The newer version of CUPTI uses Perfworks library to collect metrics. The Perfworks metrics have a consistent naming scheme and each metrics has a unit/dimension attribute to help avoid these types of confusion.
Excuse me, mine is not three column help. Is that for nvprof 10.2 or I have to do something else
$ nvprof --query-metrics | grep inst_per_warp
inst_per_warp: Average number of instructions executed by each warp
$ nvprof --version
nvprof: NVIDIA (R) Cuda command line profiler
Copyright (c) 2012 - 2019 NVIDIA Corporation
Release version 10.1.168 (21)
One more question. I see inst_executed in both metrics and events. However they yield different results.
$ nvprof --kernels sgemm --events inst_executed --metrics inst_executed ./mmul_1 2048
==24964== NVPROF is profiling process 24964, command: ./mmul_1 2048
A =
B =
C =
==24964== Profiling application: ./mmul_1 2048
==24964== Profiling result:
==24964== Event result:
Invocations Event Name Min Max Avg Total
Device "TITAN V (0)"
Kernel: volta_sgemm_128x32_nn
20 inst_executed 373071872 373071872 373071872 7461437440
==24964== Metric result:
Invocations Metric Name Metric Description Min Max Avg
Device "TITAN V (0)"
Kernel: volta_sgemm_128x32_nn
20 inst_executed Instructions Executed 373071872 373071872 373071872
Which one is reliable then? I didn’t find a clear explanation between metric and event in the nvprof manual. Maybe it is somewhere else. If you know where it is explained, please let me know.
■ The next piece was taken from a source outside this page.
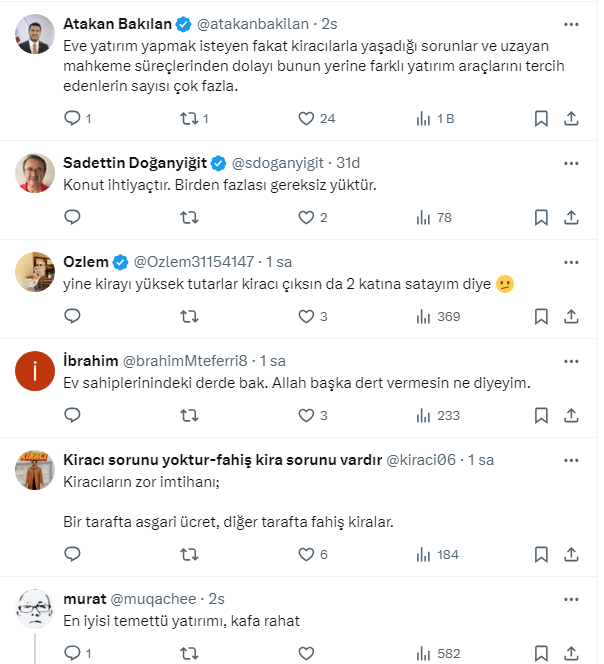
Task: Click Ozlem's profile avatar
Action: pos(35,271)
I added the units column as the CUPTI API does not have this information per event/metric so you have to determine the units/dimensions from the brief description, a past GTC presentation, or the forums.
Events vs. Metrics
Events are raw hardware counters.
Metrics are equations based upon 1 or more events.
I apologize but I do not see the difference in the value reported above. I expect the value to be the same as the metric should be calculated from the event. If you were to run two different times the result may be different in the kernel is not deterministic (e.g. polling loop in the code). inst_executed can be collected from all SM sub-partitions in a single pass so the value should be consistent.
I am sorry. As the text wrapped in the terminal output, I missed the point that event stats have a forth column, total. The difference between that and avg column in metric, wrongly triggered me.